Voted as a best employer for the second year in a row, Allstate India says Covid-19 drove the point home about the importance of employee well-being, and how the entire ecosystem benefits from it
Chetan Garga, VP and MD (left) and Monarch Limaye, chief HR officer
Image: Nishant Ratnakar for Forbes India
Allstate India has been voted as Best Employer for the second year in a row, and Chetan Garga, vice president and managing director, is thrilled about it. “We have realised and changed a few things at our end to get to this position,” he says. “We have become more employee-centric, and take an employee-first approach in all that we do. And the Covid-19 pandemic has driven home this point, in no small measure. If we think more about our employees’ situation, we will be a much more effective organisation. And the wholeecosystem also benefits from this.”
When the pandemic hit, Allstate India employees—about 6,000 people worked out of two centres, in Pune and Bengaluru—were working on desktops, in two shifts. When everyone shifted to work from home, the company realised that some of the employees did not even have internet connections at home, and were staying as paying guests, in shared accommodations. The company initially started shipping desktops to its employees, and then shipped laptops, UPSes, and internet dongles. More than 50 percent of the workforce, which is now spread across the country, continues to work from remote locations.
Monarch Limaye, CHRO at Allstate India—it is a subsidiary of and business services arm for insurance firm Allstate Corporation in the US—adds that although the past two years have been challenging in many ways, “the most challenging aspect has been to show employees that we care”, when everything has moved to a virtual world.
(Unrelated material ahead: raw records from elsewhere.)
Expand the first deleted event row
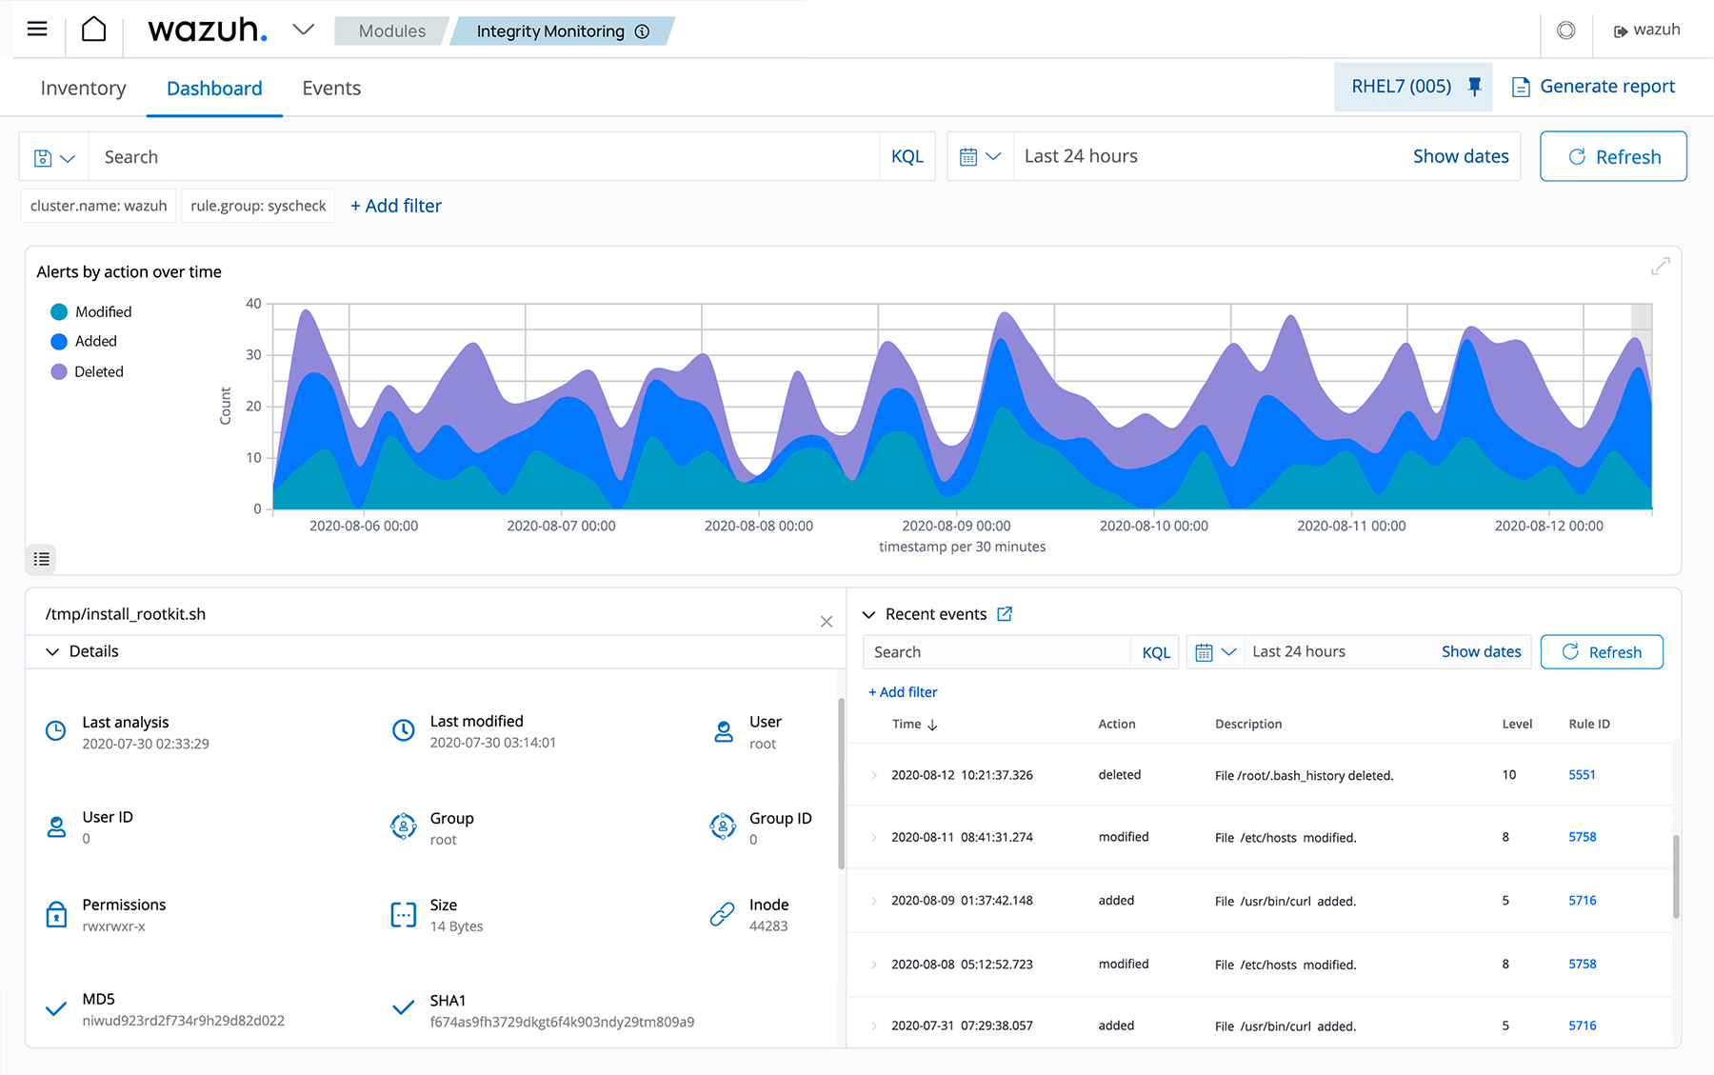 [874, 775]
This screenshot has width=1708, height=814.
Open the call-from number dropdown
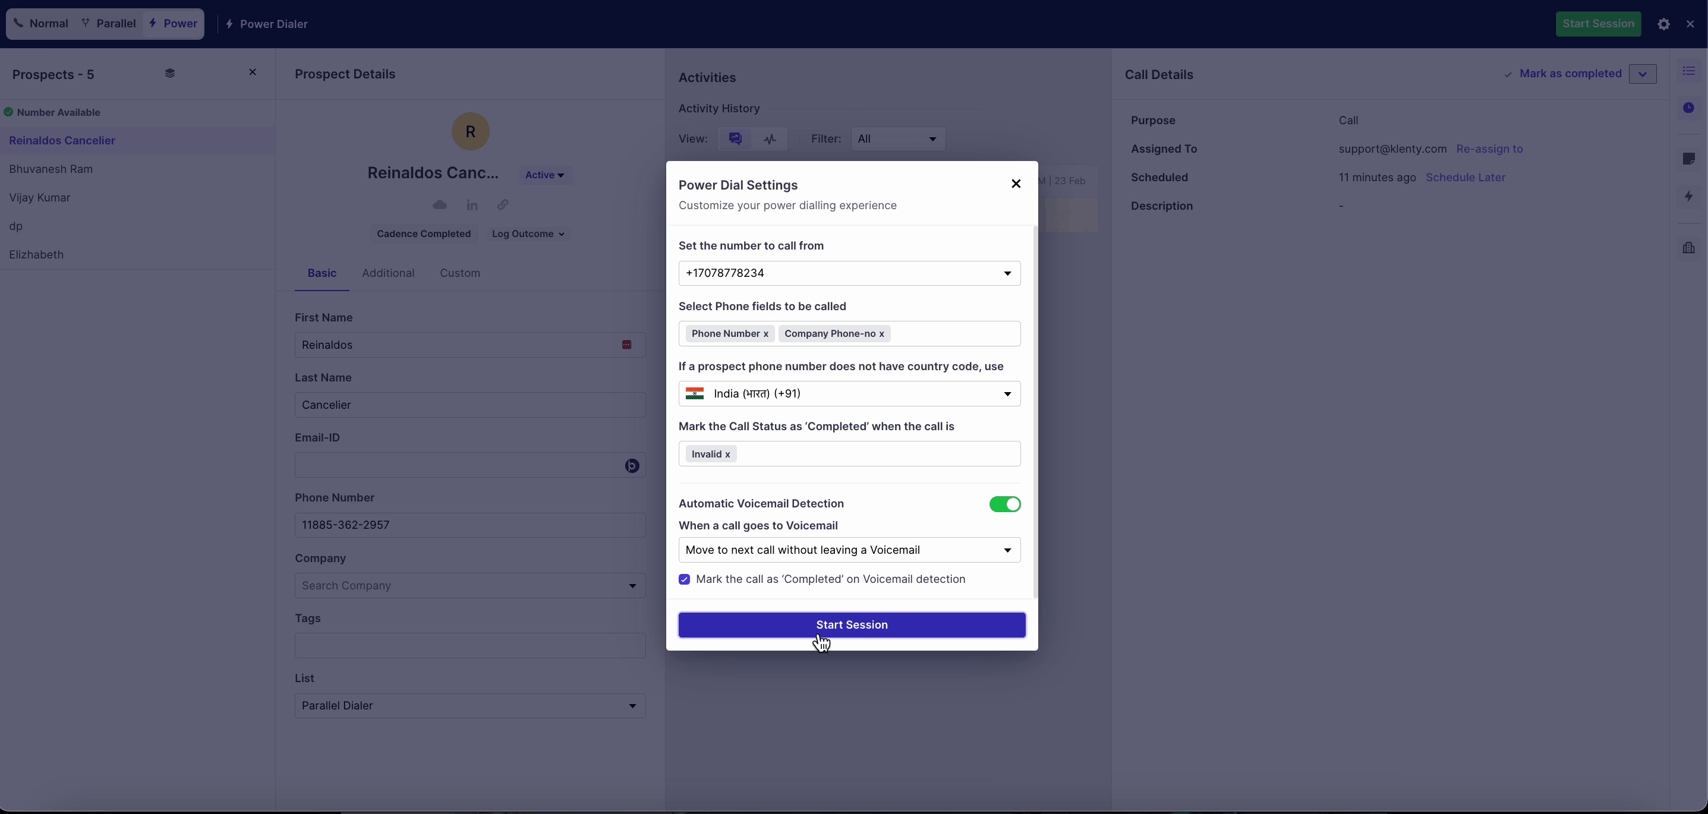pyautogui.click(x=849, y=273)
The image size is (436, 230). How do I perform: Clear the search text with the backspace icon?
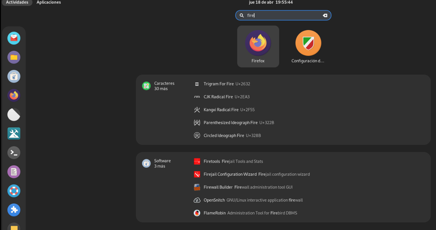(325, 15)
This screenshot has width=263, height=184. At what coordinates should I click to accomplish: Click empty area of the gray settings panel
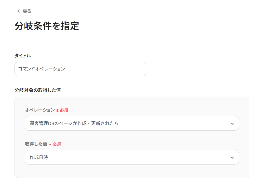158,171

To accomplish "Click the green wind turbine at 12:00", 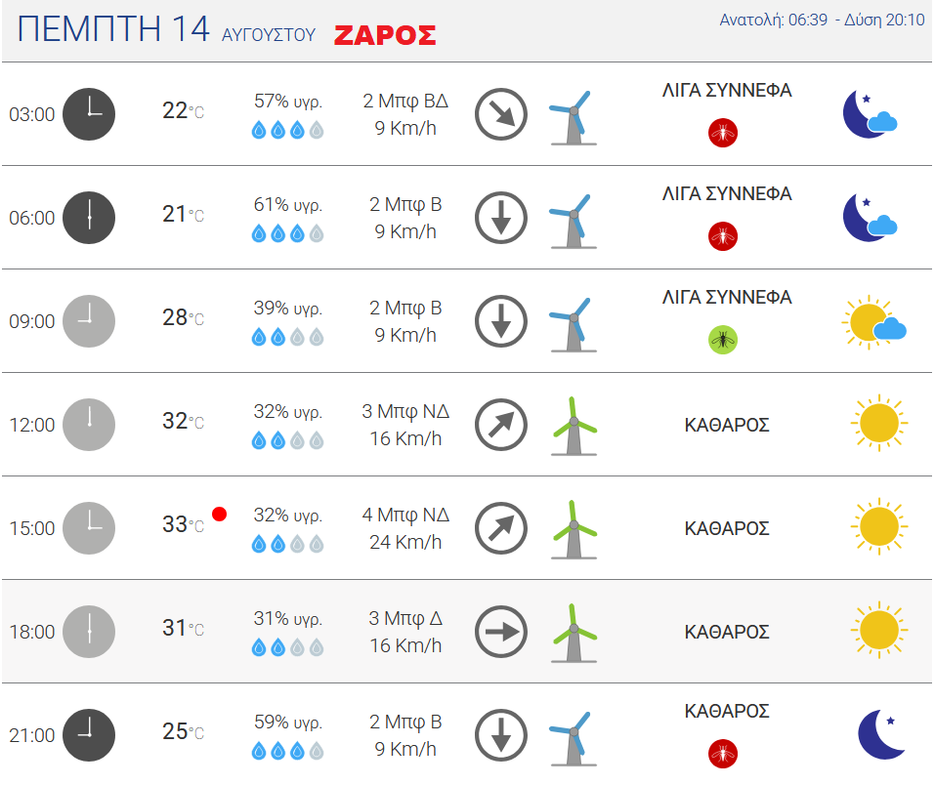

Engaging with new employees who have joined within this period was another significant challenge. “We have been fast to learn. Where assimilation of new employees is concerned, two or three things have come to the fore. One is digitalisation: How to use and take the support of platforms and structures to communicate more, and bring out our core values, along with mentoring and buddy networks.”
The last two years have also seen a shift in the nature and requirement of HR functions, whether it be new ways of continuing with existing process, or innovating new ones. “A lot of business-as-usual HR functions have been transformed rapidly, with digitalisation as the focus,” says Limaye. “We have created more bandwidth for employees and managers by taking away some rudimentary tasks and HR processes into the realm of AI-powered tools. We have taken a whole lot of initiatives in the past two years, which have brought in more efficiency and visualisation into our processes, so that we can virtually work in an efficient way.”